Our crews will mostly be roguing this summer. It has a longer season than just detasseling, and a lot of people prefer it to other field work.

Here's some background on the whys and hows of roguing:

When seed corn is planted, some of the seeds, a very low percentage, are undesired. The undesired corn plants are called rogue corn. Roguers are the folks who chop or dig out the undesired corn.

What's the problem with rogue corn? If the rogue corn is allowed to mature, it will contaminate (pollinate) the hybrid corn. Roguers are told how to spot the unhelpful corn and eliminate it.

You say you've never rogued or detasseled?

In an average summer about 100,000 people, mostly students, join in what might be called a Midwestern ritual. The annual call for roguers and detasselers has been made for some seventy years-no machine or assembly line has replaced it. And if you're from the corn belt, chances are you've rogued or detasseled or know someone who has.

The nuts and bolts of hybrid seed

Detasseling is the process of removing the top part of a corn plant, the tassel, so that the plant cannot pollinate itself. The task of pollination is done by another type of corn grown for that sole purpose. The result is a superior breed of corn that has genetic characteristics of both the pollinating and detasseled corn plants.
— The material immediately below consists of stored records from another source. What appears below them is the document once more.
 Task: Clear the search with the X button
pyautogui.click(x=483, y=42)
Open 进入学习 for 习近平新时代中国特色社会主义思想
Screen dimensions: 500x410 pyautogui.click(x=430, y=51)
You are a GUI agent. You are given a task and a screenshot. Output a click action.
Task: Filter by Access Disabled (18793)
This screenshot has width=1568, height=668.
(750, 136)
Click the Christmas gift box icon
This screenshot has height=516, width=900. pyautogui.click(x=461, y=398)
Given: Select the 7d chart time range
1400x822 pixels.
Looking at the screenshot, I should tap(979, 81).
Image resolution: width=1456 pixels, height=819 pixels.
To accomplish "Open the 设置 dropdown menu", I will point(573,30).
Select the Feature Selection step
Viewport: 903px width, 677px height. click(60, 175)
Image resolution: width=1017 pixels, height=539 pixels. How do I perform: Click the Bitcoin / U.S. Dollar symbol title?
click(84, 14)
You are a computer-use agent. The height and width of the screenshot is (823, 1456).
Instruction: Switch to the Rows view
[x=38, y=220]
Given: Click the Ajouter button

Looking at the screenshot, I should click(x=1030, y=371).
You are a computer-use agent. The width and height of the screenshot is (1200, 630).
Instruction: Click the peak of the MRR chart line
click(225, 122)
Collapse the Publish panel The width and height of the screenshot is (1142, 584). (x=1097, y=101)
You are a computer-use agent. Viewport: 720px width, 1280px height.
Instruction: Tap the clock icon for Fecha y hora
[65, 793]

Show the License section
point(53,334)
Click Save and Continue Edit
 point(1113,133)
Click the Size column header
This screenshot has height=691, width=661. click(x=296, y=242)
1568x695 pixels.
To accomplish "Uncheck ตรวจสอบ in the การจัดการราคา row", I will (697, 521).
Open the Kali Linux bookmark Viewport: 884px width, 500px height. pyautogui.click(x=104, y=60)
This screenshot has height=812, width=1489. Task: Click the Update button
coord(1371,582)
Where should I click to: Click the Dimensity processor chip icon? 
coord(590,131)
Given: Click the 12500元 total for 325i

Removing tassels from corn plants is actually the simplest part of a very complex business involving the genetics of seed corn. By the time detasselers step in the fields, seed corn producers have already invested a great deal of time and money to develop the best seed. Detasseling is one of the crucial last steps in bringing a hybrid seed to market.

Despite attempts at mechanization, the helping hand of the detasseler is still needed to produce a pure and superior seed. When left to grow naturally, a corn plant will pollinate itself. To produce a better type of corn, different strains of corn are mixed, or cross-pollinated. Seed corn fields are planted with two types of corn: one type is detasseled and will bear the new hybrid seed corn, the other type will only serve to pollinate. Normally fields are planted with a ratio of three to four "female" rows of corn for every "male" row. (A corn plant normally is both male and female, capable of fertilizing itself; the designations of male and female only describe the role that certain corn plants have been given for the sake of creating a hybrid seed corn.)

To produce the hybrid seed, tassels are removed from the female plants before they can pollinate themselves. Timing is important. Detassel too early and you risk decreasing the yield. Wait too long and the corn plant will have started to pollinate itself, ruining the seed. Seed companies take meticulous care of their fields, closely watching them in order to predict when they'll need to bring in detasselers. Still, it's a tough call, and everyone is at the mercy of the weather.

When the time is right, detasselers have to work quickly. The season can start anytime from late June to late July, depending on growing conditions. Days off are rare, but the entire season lasts only about three weeks. Detasselers beat the summer heat by starting at sunrise and working until mid-afternoon. Detasselers must remove 99.5% of all female tassels in order to complete a field. This usually means making two or three passes through each field to make sure it's "clean."